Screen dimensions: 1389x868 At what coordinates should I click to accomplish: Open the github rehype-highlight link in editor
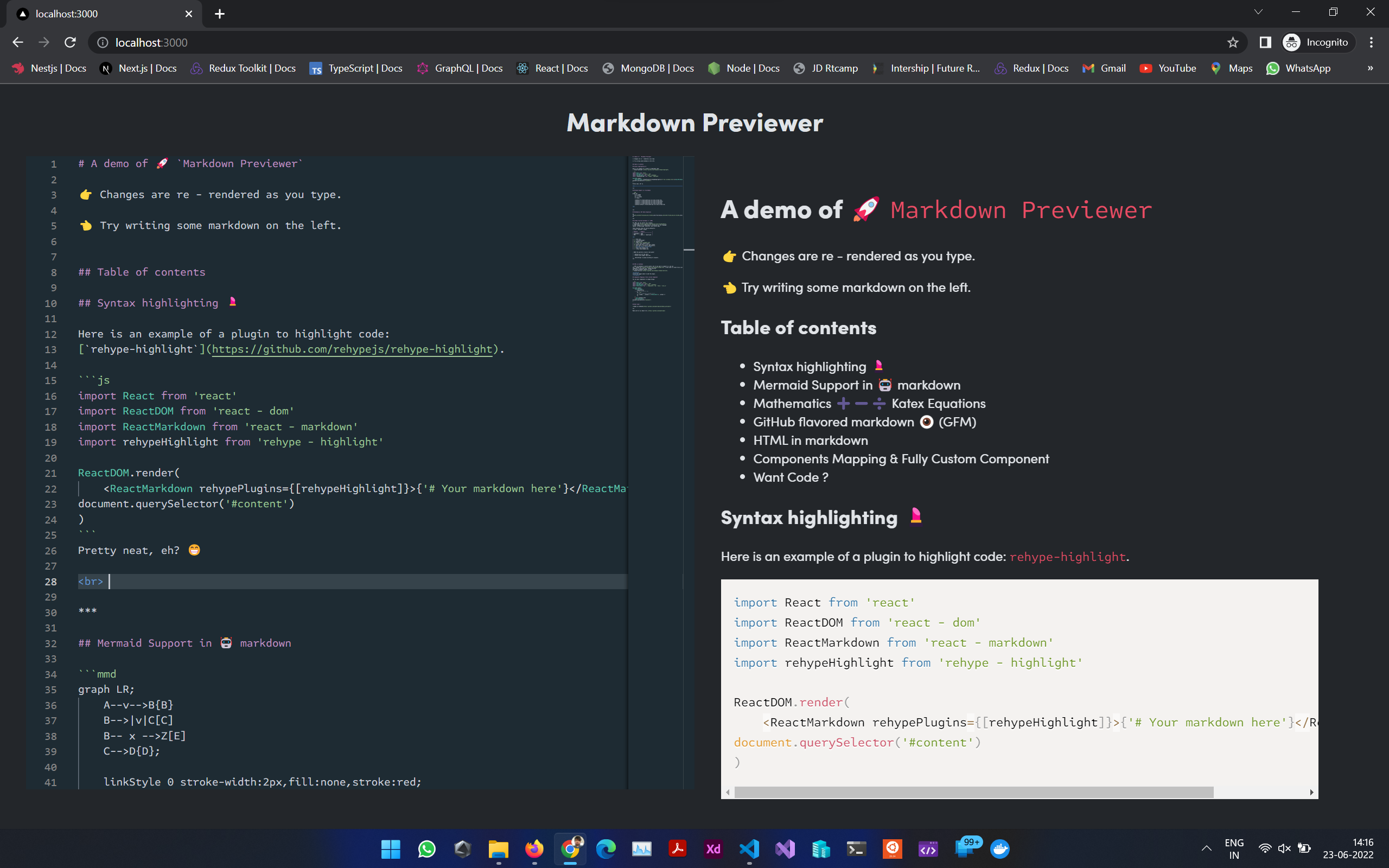click(352, 349)
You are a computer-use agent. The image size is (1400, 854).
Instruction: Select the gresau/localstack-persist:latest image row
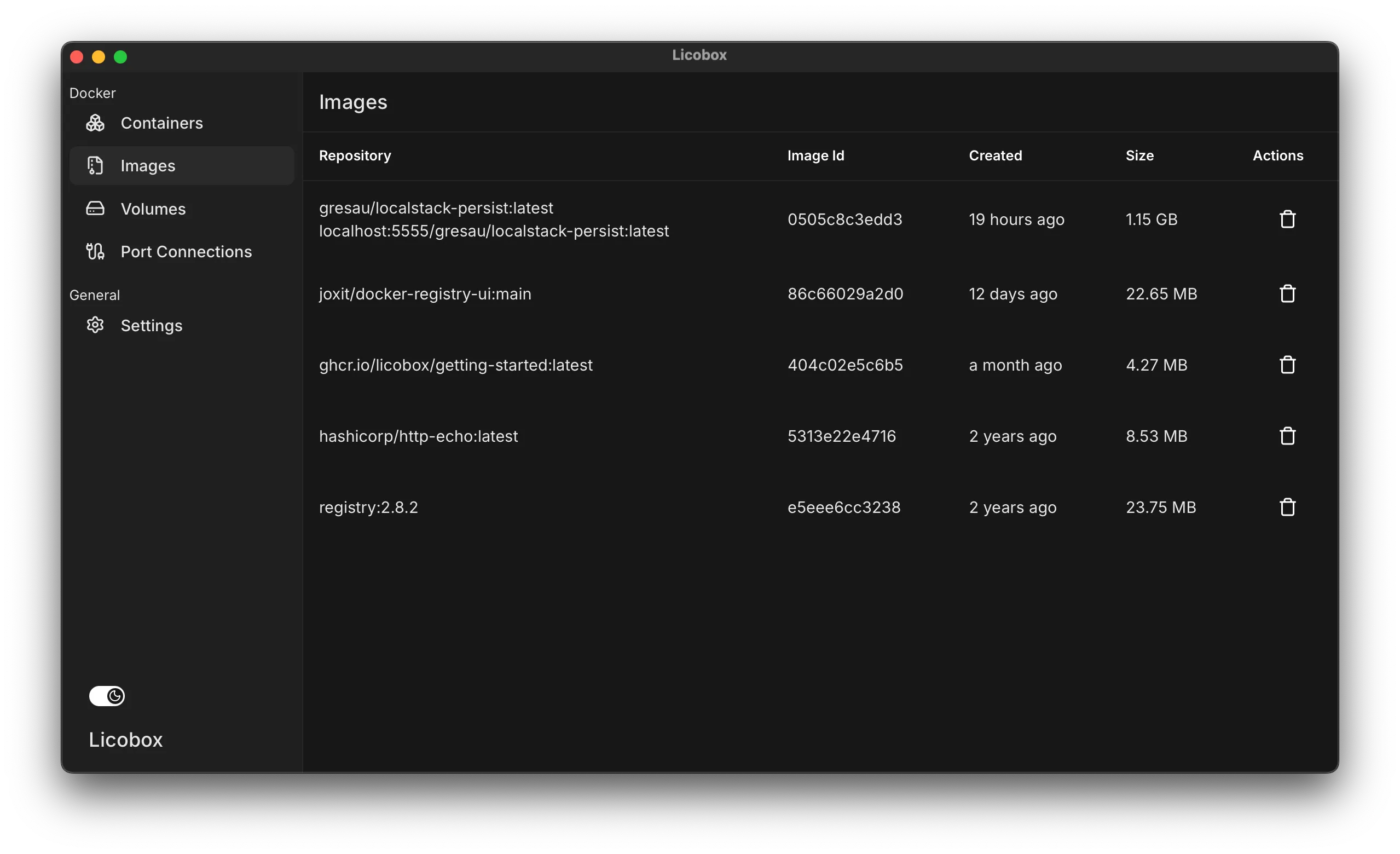click(x=493, y=220)
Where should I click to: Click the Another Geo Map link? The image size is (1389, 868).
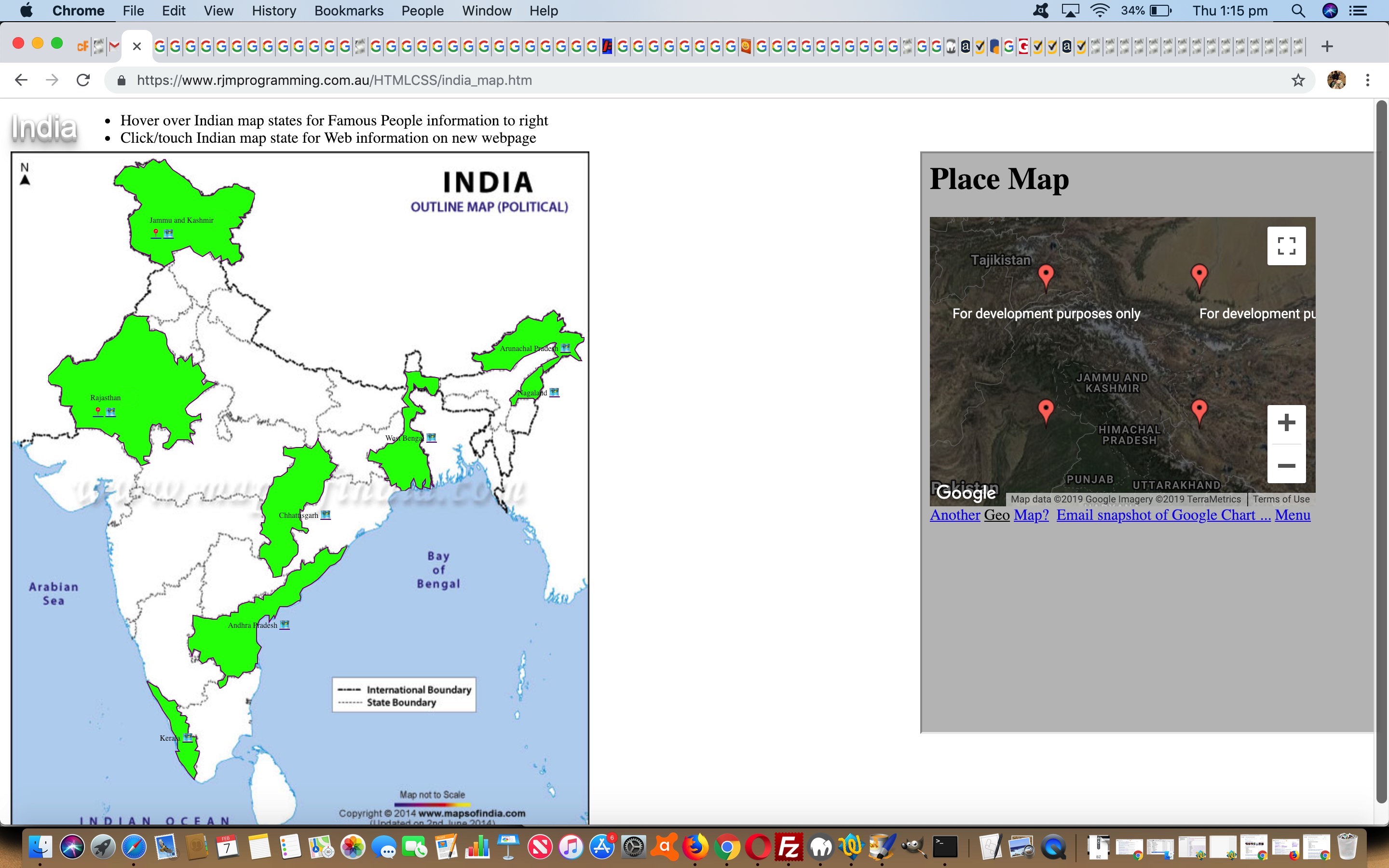954,515
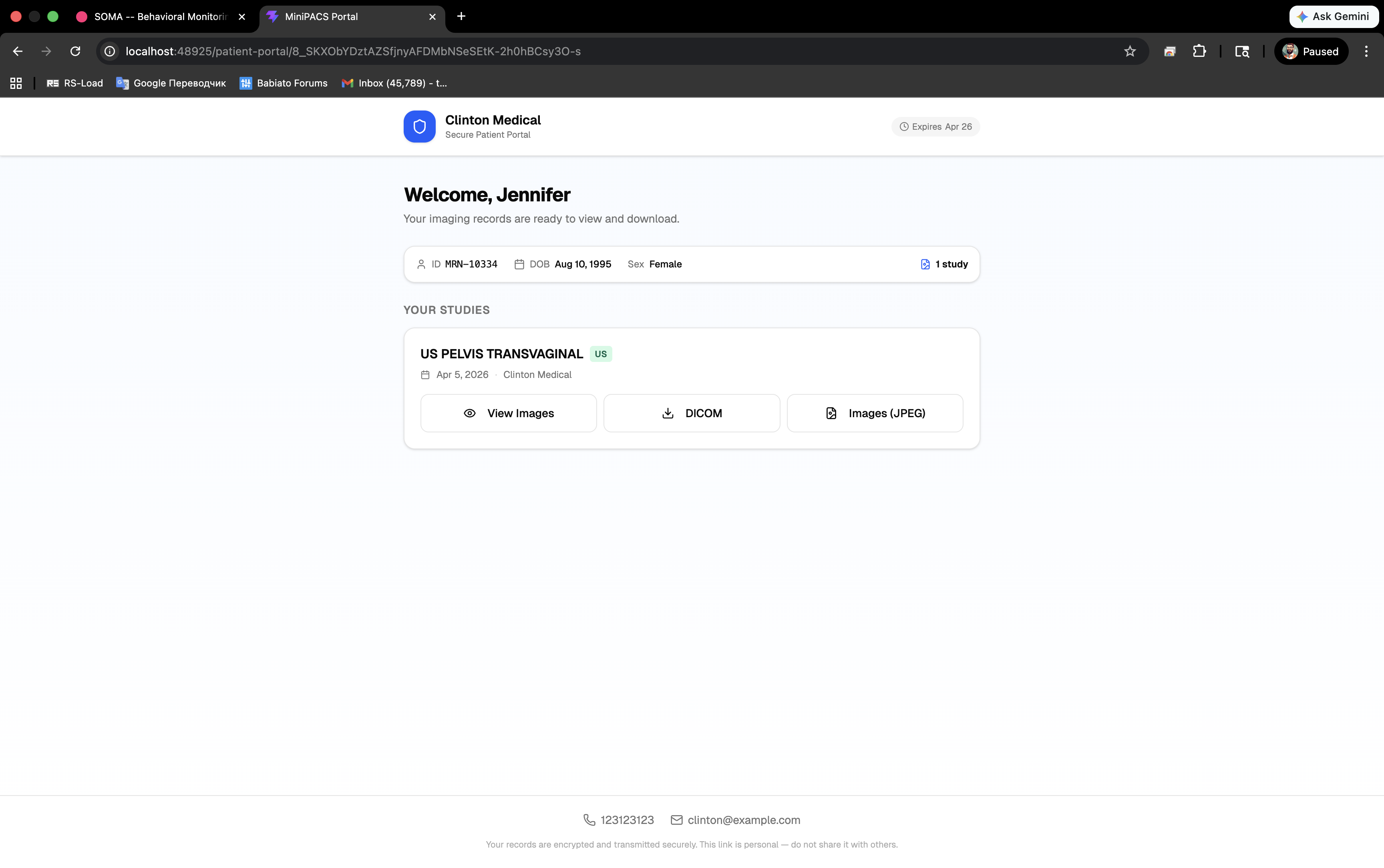Image resolution: width=1384 pixels, height=868 pixels.
Task: Open the RS-Load bookmark
Action: (x=75, y=83)
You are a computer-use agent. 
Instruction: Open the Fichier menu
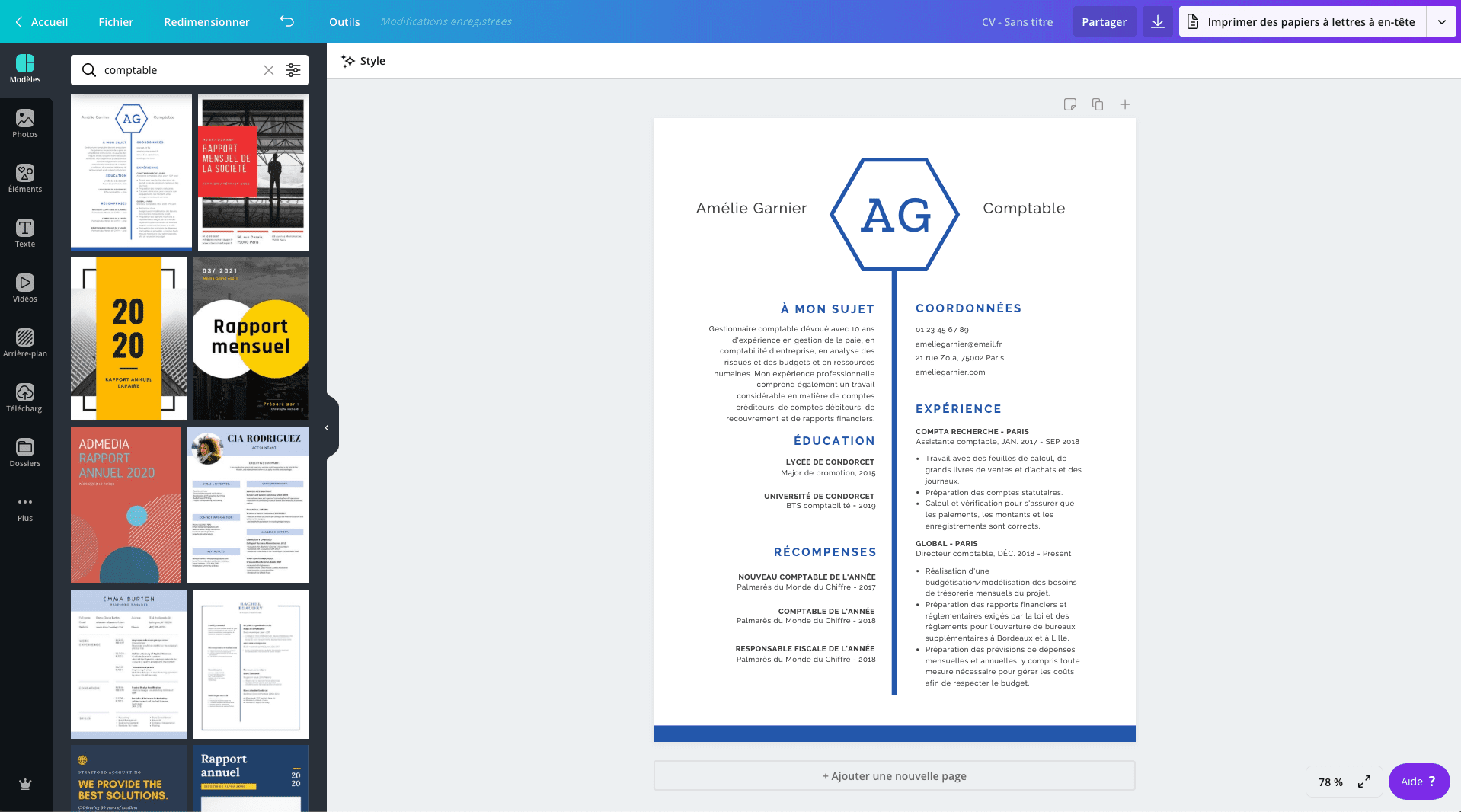pyautogui.click(x=115, y=21)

_WHAT IS REQUIRED_
What is needed is an exact transcription of every entry, minus the pictures.

_RESULT OF THE EXERCISE_
Screen dimensions: 1389x868 At what coordinates should I click to accomplish: Open the github rehype-highlight link in editor
click(352, 349)
You are a computer-use agent. The image size is (1400, 854).
Instruction: Select the gresau/localstack-persist:latest image row
click(x=493, y=220)
Where should I click to: Click the Another Geo Map link? The image size is (1389, 868).
954,515
Image resolution: width=1384 pixels, height=868 pixels.
Task: Open the RS-Load bookmark
Action: (x=75, y=83)
You are a computer-use agent. 
Instruction: Open the Fichier menu
pyautogui.click(x=115, y=21)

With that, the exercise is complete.